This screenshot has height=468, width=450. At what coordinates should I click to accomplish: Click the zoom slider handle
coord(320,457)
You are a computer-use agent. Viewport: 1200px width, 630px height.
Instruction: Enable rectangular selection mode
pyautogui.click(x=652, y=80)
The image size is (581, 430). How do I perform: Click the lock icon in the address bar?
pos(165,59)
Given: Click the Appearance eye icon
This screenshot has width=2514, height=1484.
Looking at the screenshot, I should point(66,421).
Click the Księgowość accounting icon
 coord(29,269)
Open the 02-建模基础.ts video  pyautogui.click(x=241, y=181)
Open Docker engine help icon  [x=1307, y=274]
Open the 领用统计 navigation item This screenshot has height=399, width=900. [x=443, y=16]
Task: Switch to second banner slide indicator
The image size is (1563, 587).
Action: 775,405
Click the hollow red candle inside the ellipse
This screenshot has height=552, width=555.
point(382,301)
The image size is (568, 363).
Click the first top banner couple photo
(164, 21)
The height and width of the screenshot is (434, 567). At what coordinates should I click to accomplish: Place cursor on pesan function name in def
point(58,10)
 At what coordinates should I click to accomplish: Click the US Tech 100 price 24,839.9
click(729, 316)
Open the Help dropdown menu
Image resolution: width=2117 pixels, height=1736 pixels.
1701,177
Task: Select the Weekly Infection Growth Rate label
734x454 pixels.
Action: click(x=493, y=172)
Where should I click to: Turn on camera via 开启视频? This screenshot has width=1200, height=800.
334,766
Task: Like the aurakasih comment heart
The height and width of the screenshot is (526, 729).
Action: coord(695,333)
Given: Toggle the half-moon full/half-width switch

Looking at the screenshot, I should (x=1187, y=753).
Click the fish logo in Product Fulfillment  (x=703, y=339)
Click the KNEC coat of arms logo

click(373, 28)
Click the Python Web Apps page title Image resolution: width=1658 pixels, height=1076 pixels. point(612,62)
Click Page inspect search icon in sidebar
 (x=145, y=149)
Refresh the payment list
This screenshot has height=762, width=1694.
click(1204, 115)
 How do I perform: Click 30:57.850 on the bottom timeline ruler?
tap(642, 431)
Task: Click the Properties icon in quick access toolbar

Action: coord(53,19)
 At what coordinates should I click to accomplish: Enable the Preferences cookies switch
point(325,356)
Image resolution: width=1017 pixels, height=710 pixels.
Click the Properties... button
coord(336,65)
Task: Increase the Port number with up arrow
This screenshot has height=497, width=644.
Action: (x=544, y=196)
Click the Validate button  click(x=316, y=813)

§ **What you are asked to do**
The answer should repeat every line of the listing exactly.

§ **Your solution**
This screenshot has height=468, width=450. At what coordinates should I click to accomplish: Click the zoom slider handle
coord(320,457)
You are a computer-use agent. Viewport: 1200px width, 630px height.
Instruction: Enable rectangular selection mode
pyautogui.click(x=652, y=80)
The image size is (581, 430). How do I perform: Click the lock icon in the address bar?
pos(165,59)
Given: Click the Appearance eye icon
This screenshot has width=2514, height=1484.
Looking at the screenshot, I should point(66,421).
Click the Księgowość accounting icon
 coord(29,269)
Open the 02-建模基础.ts video  pyautogui.click(x=241, y=181)
Open Docker engine help icon  [x=1307, y=274]
Open the 领用统计 navigation item This screenshot has height=399, width=900. [x=443, y=16]
Task: Switch to second banner slide indicator
The image size is (1563, 587).
Action: 775,405
Click the hollow red candle inside the ellipse
This screenshot has height=552, width=555.
point(382,301)
The image size is (568, 363).
Click the first top banner couple photo
(164, 21)
The height and width of the screenshot is (434, 567). At what coordinates should I click to accomplish: Place cursor on pesan function name in def
point(58,10)
 At what coordinates should I click to accomplish: Click the US Tech 100 price 24,839.9
click(729, 316)
Open the Help dropdown menu
Image resolution: width=2117 pixels, height=1736 pixels.
1701,177
Task: Select the Weekly Infection Growth Rate label
734x454 pixels.
Action: click(x=493, y=172)
Where should I click to: Turn on camera via 开启视频? This screenshot has width=1200, height=800.
334,766
Task: Like the aurakasih comment heart
The height and width of the screenshot is (526, 729).
Action: coord(695,333)
Given: Toggle the half-moon full/half-width switch

Looking at the screenshot, I should (x=1187, y=753).
Click the fish logo in Product Fulfillment  (x=703, y=339)
Click the KNEC coat of arms logo

click(373, 28)
Click the Python Web Apps page title Image resolution: width=1658 pixels, height=1076 pixels. point(612,62)
Click Page inspect search icon in sidebar
 (x=145, y=149)
Refresh the payment list
This screenshot has height=762, width=1694.
click(1204, 115)
 How do I perform: Click 30:57.850 on the bottom timeline ruler?
tap(642, 431)
Task: Click the Properties icon in quick access toolbar

Action: coord(53,19)
 At what coordinates should I click to accomplish: Enable the Preferences cookies switch
point(325,356)
Image resolution: width=1017 pixels, height=710 pixels.
Click the Properties... button
coord(336,65)
Task: Increase the Port number with up arrow
This screenshot has height=497, width=644.
Action: (x=544, y=196)
Click the Validate button  click(x=316, y=813)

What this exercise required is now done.